Broken Tooth and No Dentist ?
The Cowells Model Engineer miniature lathe is very popular in home workshops. It is a well made machine and very accurate to use.
There appears to be one recurring problem with the design and that is the chuck key for the TMC3001 3 jaw chuck often ends up with broken teeth. To understand this better you need to be aware that the Cowells chuck does not have a standard style chuck key. It is more like a drill press chuck key as you will see from the image below. It also has 12 teeth which is unusual compared with drill press chuck keys which usually have 11 teeth. Using too much strength trying to over tighten the chuck rotary mechanism could lead to severe machinist depression.
I have to admit this is going to be another JSN job that slipped through the net while the sign had been left facing the wall from the last one …. a client wanted to know if I could make a replacement chuck key.

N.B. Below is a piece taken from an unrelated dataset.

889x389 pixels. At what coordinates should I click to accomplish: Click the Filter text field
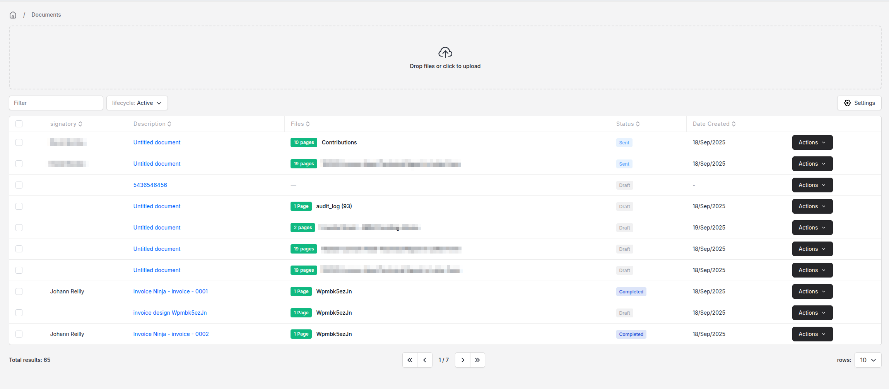[56, 103]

It seems that these are not readily available as replacement parts. So another little challenge was beginning to niggle at me. I thought about try to use Fusion 360 to create CAM for my Tormach PCNC440 CNC mill it but it didn’t feel like the right approach. There had to be an easier way.
While siting in the sunshine at lunch time (probably not paying attention to what my wife was telling me …. (again) …. ) I wondered if standard wheel cutting techniques could be used. This would mean a custom made fly cutter which didn’t fill me with joy and suggested a lot of grief. I then wondered if a standard clock wheel cutter might fit the same profile as the chuck key teeth.
With lunch over I dug out my treasure trove of PP Thornton wheel cutters and compared them with the profile of the chuck key. The PP Thornton 0.95-7 modulus one looked a good bet as a match. In its normal life this would be a 7 tooth pinion cutter.
The idea looked like it might work. I measured and sketched up the rough dimensions of the chuck key head profile which is shown below. For ease of making a proof of concept prototype I decided to use aluminium.
First job was to profile the aluminium stock to the outline shape of the chuck key. This completed I then mounted my Sherline CNC rotary table in the mill table vice and with some jiggery pokery managed to get the vice / table aligned at 14 degrees (90-76) to the X axis movement. I set the centre line of the pinion cutter with the centre line of the aluminium profile. I dialled in 12 steps on the Sherline and began cutting back and forth.
To match the original teeth depth I had to go down to the full depth of what the pinion cutter profile would allow. On the prototype I didn’t bother finishing the shank of the key and below are some process images and the final prototype result.